- Texto de origem:
################
Para usar um jargão do setor, os brasileiros foram do troco ao touch em muito pouco tempo. “Hoje, cerca de 80% do consumo das famílias é feito por meios eletrônicos de pagamentos”, afirma Rogério Panca, diretor de cartões e pagamentos digitais do Santander Brasil. O dinheiro em papel vem saindo de cena, a transferência via DOC foi extinta e o cheque se despede aos poucos. Em paralelo, sete em cada dez transações bancárias no Brasil são feitas pelo celular - de 2019 a 2023 o crescimento foi 251%, segundo uma pesquisa recente da Federação Brasileira de Bancos (Febraban).
A tecnologia NFC (Near Field Communication, ou comunicação de campo próximo) veio para ficar nos cartões de crédito e débito. Smartphones chegam com tecnologia NFC, permitindo pagamento por aproximação via ApplePay, Samsung Pay e Google Pay. No primeiro semestre de 2024, tal modalidade somou R$ 644,2 bilhões, 53% superior à do mesmo período de 2023.
No Santander, 71% das transações de pagamentos presenciais são por aproximação. No segundo trimestre de 2024 houve alta de 16,2% no valor de pagamentos com cartão de crédito. “Cada vez mais vemos clientes saindo de casa sem o cartão. Os dados estão no celular. Temos clientes que viajam para o exterior e esquecem de levar o cartão físico, porque estão acostumados com a wallet [carteira digital]. Ele só descobre ao entrar na sala Vip, onde o cartão físico é exigido”, conta Panca.
Em agosto, o Banco Central regulamentou a chamada jornada sem redirecionamento (JSR), permitindo o uso do Pix em carteiras digitais para pagamentos por aproximação, o que deverá acelerar o processo. “O Santander está em dez lugares diferentes no mundo operando com meios eletrônicos de pagamentos. Em nenhum outro país temos o ambiente do Brasil. Temos constantemente inovações aparecendo”, diz o diretor do banco.
################
- Listagem fornecida:
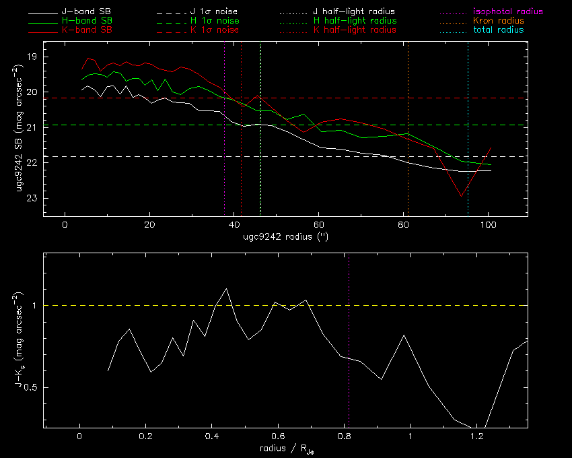Click the H-band SB legend label
The height and width of the screenshot is (458, 572).
click(x=87, y=21)
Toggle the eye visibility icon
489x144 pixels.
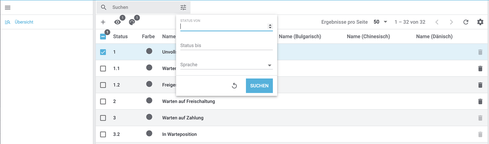click(x=117, y=22)
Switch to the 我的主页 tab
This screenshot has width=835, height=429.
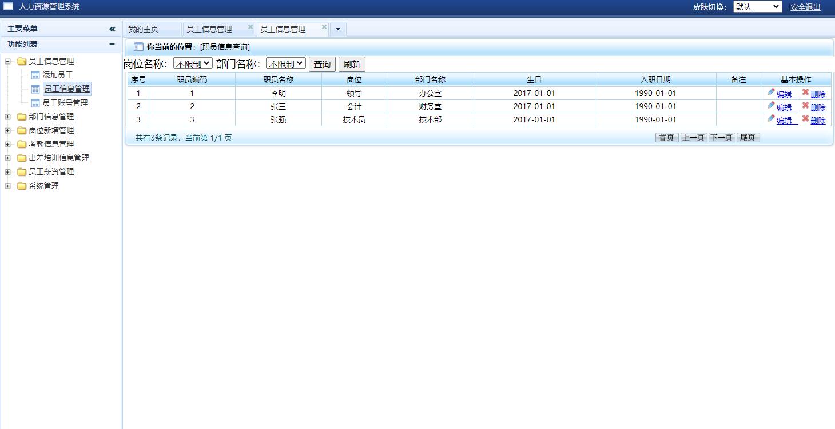click(x=144, y=29)
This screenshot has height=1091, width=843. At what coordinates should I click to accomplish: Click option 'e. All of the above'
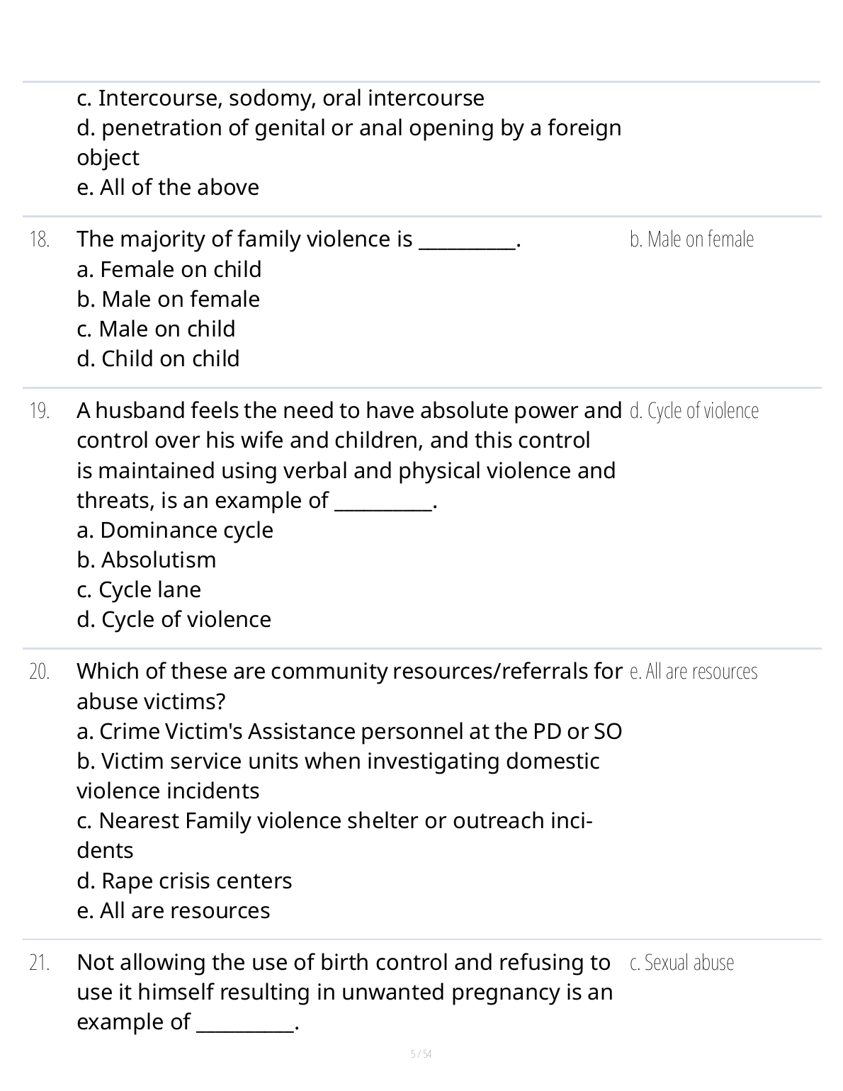coord(168,188)
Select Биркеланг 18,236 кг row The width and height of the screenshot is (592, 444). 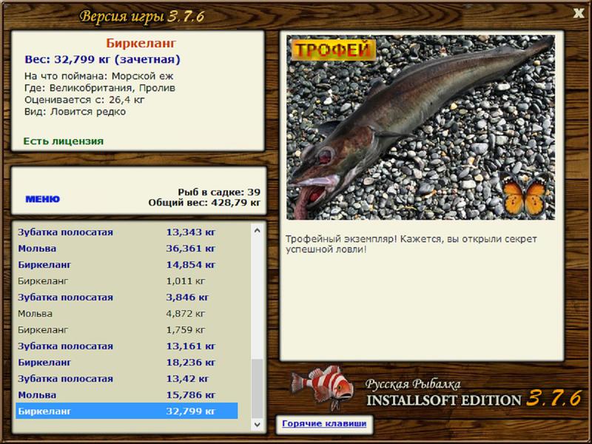tap(127, 363)
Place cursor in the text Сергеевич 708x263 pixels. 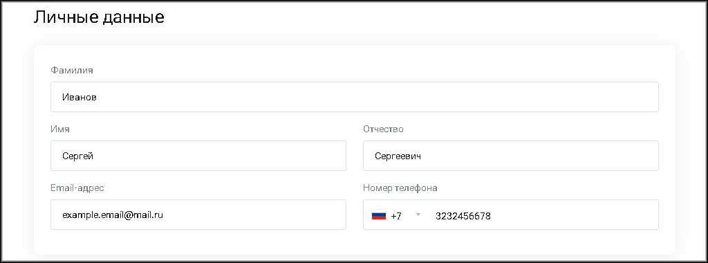click(398, 156)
################
- Tarefas propostas:
- 1) Edite o trecho do texto sobre pagamentos digitais de "Em agosto, o" a "diretor do banco.", substituindo "agosto" por "setembro".
- 2) No texto sobre pagamentos digitais, qual é a porcentagem das transações de pagamentos presenciais feitas por aproximação no Santander?

- Respostas das tarefas:
- 1)
Em setembro, o Banco Central regulamentou a chamada jornada sem redirecionamento (JSR), permitindo o uso do Pix em carteiras digitais para pagamentos por aproximação, o que deverá acelerar o processo. “O Santander está em dez lugares diferentes no mundo operando com meios eletrônicos de pagamentos. Em nenhum outro país temos o ambiente do Brasil. Temos constantemente inovações aparecendo”, diz o diretor do banco.

- 2) No Santander, 71% das transações de pagamentos presenciais são feitas por aproximação.